Por caso, la presencia de Amado Boudou como disertante en un seminario sobre
lawfare
en la facultad de Ciencias de la Comunicación de la Universidad Nacional de Buenos Aires es una buena demostración de que siempre hay espacio para hacerlo peor.
No se trata de que, como podría suponerse, el exvicepresidente que aún sirve condena en la comodidad de su casa vaya a relatar cómo fue que su intento de apoderarse de la fábrica de billetes de la Argentina, Ciccone Calcográfica, fue un fracaso que motivó su condena ratificada en triple instancia, según los estándares de la Justicia nacional.
Ese relato merecería la atención de los estudiantes de dicha facultad, sin duda alguna.
Pero el convicto de marras concurre a una universidad pública en su condición nunca acreditada de perseguido político, explicación que nunca antes se le había ocurrido a ninguno de los afamados pistoleros que jalonan la historia del delito rioplatense.
Honor al mérito.
Para ser honestos, nadie debería sorprenderse en un país en el que una facultad hermana de La Plata entregó a Hugo Chávez una distinción ¡por su defensa de la libertad de prensa! Y en otra de la Universidad del Chaco se hace cursar a los alumnos un seminario sobre “la herencia macrista”.
Pero en un país de psiquiatras y psicoanalistas –el nuestro lo es–, alguien debería preguntarse qué está ocurriendo con nuestra salud mental.

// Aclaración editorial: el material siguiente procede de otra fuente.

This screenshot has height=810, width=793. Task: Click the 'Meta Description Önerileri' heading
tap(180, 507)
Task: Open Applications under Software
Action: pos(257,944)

La universidad pública y gratuita que sostenemos todos los argentinos, incluidos quienes nunca tendrán el privilegio de pisar sus claustros, no puede ni debe ser el espacio propicio para una docencia militante, que actúa con la clara intención de formatear cerebros a partir de un discurso único y claramente autoritario. Ello en el lugar que debería propiciar el debate, la libre circulación de las ideas y una irrestricta libertad de pensamiento.
Todo lo contrario de esto son las muestras de vocación doctrinaria que no pocos docentes ostentan sin pudor alguno.
Pero, a la vez, se trata de ser y parecer.
Por ello, las universidades deberían velar por preservarse de la presencia de individuos que destacan por su prontuario, salvo que en esta época de nula meritocracia hayamos llegado a la conclusión de que debemos aprender de los condenados exitosos, rubro en el que tampoco milita el disertante convicto.
A tales efectos, hay sin duda muchos que podrían dar cátedra respaldados por sus pergaminos delictivos.
Y no menos triste es que una universidad nacional no se haya expedido sobre lo que sucede en sus claustros, señalando al menos su desacuerdo. Para que nadie piense que quien calla otorga.